Construction of Multifunctional Composite Films with Biomimetic Bridging and Stress Dissipation Properties

Abstract Strategies based on biodegradable polymers to replace traditional petroleum‐based plastics have become research hotspots, while designing multifunctional composite films as packaging materials remains a challenging task. Herein, mussel‐inspired hollow mesoporous polydopamine (HMPDA) is prepared and used as a secondary reaction platform to immobilize silver nanoparticles (HMPDA@Ag), which are then co‐doped into a polyvinyl alcohol (PVA) matrix in combination with naturally derived 2D montmorillonite (MMT). Benefiting from the noncovalent interactions between the composite particles and MMT with the PVA matrix, as well as the synergistic effects between nanofillers, the fabricated films exhibit a great tensile strength of 424.7 MPa, a high toughness of 1093.7 MJ m −3 , and a significantly improved water barrier property. HMPDA@Ag nanoparticles endow the film with excellent properties such as a photothermal synergistic antibacterial effect, ultraviolet shielding, and antioxidation. Additionally, the developed films exhibit significantly improved flame retardancy.
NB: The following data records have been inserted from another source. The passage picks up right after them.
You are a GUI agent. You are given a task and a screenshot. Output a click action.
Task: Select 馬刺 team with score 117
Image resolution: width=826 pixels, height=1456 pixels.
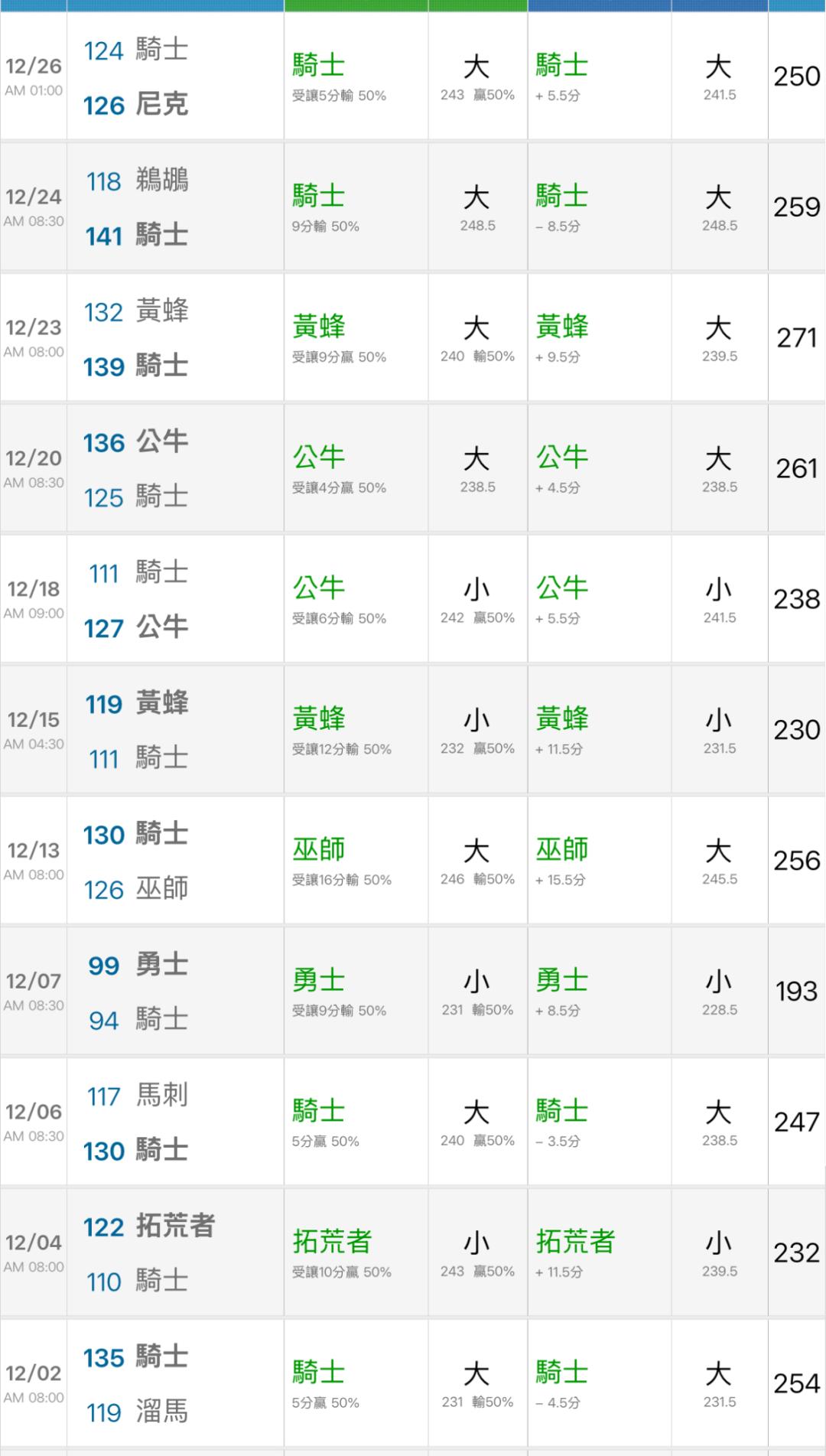tap(161, 1096)
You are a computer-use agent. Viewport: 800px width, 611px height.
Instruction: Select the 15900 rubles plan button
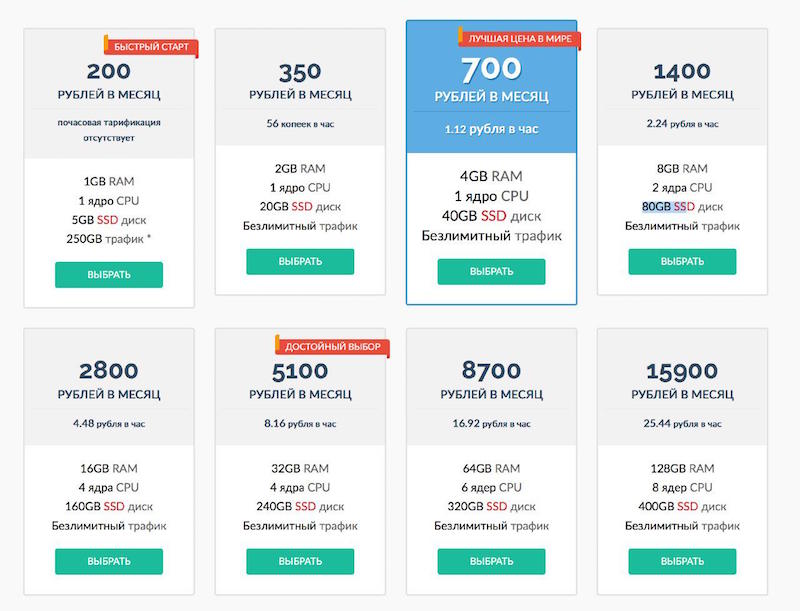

Compared with pure PVA, the reduction in peak heat release rate (PHRR) and total heat release (THR) reaches 8.2% and 19.5%, respectively, alongside a notable inhibition of smoke release and melt dripping behavior. This work provides a novel idea for manufacturing multifunctional PVA‐based composite films to reduce the environmental impact resulting from the excessive use of non‐biodegradable, petroleum‐based packaging materials worldwide.